The cost of training top-performing machine learning models has grown beyond the reach of smaller companies. That may mean less innovation all around.
What’s new: Some companies that would like to build a business on state-of-the-art models are settling for less, Wired reported. They’re exploring paths toward higher performance at a lower price.
How it works: Models are getting larger, and with them, the amount of computation necessary to train them. The cost makes it hard to take advantage of the latest advances.
- Glean, which provides tools for searching workplace chat, sales, and other apps, doesn’t have the money to train large language models that would improve its products. Instead, it has turned to smaller, less capable models, software engineer Calvin Qi told Wired.
- Optum, a health benefits provider, spends upward of $50,000 per model for training in the cloud. It’s considering purchasing specialized hardware to speed up the process, according to Dan McCreary, a distinguished engineer at the company.
- Matroid, which offers a computer vision platform, uses its own GPUs supplemented by cloud computing to train transformers for “under $100,000 for the largest models,” founder Reza Zadeh told The Batch. At inference, it cuts compute costs via parameter pruning, quantization, low-rank factorizations, and knowledge distillation.

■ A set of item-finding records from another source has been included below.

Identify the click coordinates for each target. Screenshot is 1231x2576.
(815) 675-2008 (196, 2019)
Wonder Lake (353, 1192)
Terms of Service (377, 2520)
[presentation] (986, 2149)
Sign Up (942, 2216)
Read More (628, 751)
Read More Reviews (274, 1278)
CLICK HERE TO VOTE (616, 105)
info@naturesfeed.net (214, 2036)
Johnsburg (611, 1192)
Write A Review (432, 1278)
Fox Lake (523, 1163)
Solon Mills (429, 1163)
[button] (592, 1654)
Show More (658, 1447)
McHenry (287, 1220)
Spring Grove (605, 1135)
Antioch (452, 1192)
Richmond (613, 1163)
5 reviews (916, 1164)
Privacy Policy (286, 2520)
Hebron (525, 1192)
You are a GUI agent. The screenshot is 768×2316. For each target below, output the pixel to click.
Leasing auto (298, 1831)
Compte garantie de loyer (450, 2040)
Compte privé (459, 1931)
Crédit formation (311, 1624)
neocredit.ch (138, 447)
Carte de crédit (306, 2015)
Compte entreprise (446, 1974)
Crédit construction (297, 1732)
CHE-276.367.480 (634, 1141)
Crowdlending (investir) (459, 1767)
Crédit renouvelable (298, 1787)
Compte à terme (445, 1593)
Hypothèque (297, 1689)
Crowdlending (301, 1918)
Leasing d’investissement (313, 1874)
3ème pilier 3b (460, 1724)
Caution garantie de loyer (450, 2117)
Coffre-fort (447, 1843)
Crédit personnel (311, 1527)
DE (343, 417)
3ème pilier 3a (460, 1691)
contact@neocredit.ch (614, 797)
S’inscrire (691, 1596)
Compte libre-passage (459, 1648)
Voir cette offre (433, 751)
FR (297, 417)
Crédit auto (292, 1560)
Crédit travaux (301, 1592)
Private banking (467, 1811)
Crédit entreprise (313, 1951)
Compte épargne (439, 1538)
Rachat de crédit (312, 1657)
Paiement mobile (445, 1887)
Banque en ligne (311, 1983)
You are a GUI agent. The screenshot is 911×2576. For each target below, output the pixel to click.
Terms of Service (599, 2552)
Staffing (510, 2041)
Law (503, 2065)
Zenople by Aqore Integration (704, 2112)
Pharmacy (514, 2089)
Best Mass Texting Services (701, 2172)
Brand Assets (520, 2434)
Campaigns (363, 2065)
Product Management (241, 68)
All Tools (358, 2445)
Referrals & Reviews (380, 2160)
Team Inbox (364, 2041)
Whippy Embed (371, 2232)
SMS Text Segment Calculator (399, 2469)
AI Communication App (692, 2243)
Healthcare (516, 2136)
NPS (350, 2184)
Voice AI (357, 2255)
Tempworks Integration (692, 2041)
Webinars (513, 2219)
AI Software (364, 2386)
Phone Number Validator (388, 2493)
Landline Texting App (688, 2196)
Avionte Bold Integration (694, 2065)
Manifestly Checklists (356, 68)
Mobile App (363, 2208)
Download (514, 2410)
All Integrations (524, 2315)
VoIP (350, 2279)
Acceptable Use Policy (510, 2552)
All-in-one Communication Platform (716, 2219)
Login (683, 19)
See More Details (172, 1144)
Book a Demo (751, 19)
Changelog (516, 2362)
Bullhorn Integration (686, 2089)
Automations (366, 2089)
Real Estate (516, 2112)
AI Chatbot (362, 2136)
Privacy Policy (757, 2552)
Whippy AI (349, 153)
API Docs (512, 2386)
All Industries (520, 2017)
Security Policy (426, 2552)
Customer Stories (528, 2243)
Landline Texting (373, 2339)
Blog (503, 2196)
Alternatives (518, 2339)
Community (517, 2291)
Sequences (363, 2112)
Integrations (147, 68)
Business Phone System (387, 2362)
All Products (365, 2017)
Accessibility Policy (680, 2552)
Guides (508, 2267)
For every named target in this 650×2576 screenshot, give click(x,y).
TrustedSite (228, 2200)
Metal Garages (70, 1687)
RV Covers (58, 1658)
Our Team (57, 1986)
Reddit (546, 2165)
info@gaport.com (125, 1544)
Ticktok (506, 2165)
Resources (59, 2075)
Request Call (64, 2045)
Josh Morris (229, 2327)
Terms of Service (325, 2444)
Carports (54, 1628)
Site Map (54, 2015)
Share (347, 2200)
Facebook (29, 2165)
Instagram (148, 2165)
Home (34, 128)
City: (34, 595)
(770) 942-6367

- Mosaic ML is a startup working on techniques to make training more efficient. Its executive team includes Michael Carbin and Jonathan Frankel. They formulated the “lottery ticket hypothesis,” which posits that only a portion of a neural network is responsible for much of its performance.
Behind the news: In 2020, researchers estimated the cost of training a model of 1.5 billion parameters (the size of OpenAI’s GPT-2) on the Wikipedia and Book corpora at $1.6 million. They gauged the cost to train Google’s Text-to-Text Transformer (T5), which encompasses 11 billion parameters, at $10 million. Since then, Google has proposed Switch Transformer, which scales the parameter count to 1 trillion — no word yet on the training cost.
Why it matters: The growing importance of AI coupled with the rising cost of training large models cuts into a powerful competitive advantage of smaller companies: Their ability to innovate without being weighed down by bureaucratic overhead. This doesn't just hurt their economic prospects, it slows down the emergence of ideas that improve people’s lives and deprives the AI community of research contributions by small players.
We’re thinking: A much bigger model often can perform much better on tasks in which the data has a long tail and the market supports only one winner. But in some applications — say, recognizing cats in photos — bigger models deliver diminishing returns, and even wealthy leaders won’t be able to stay far ahead of competitors.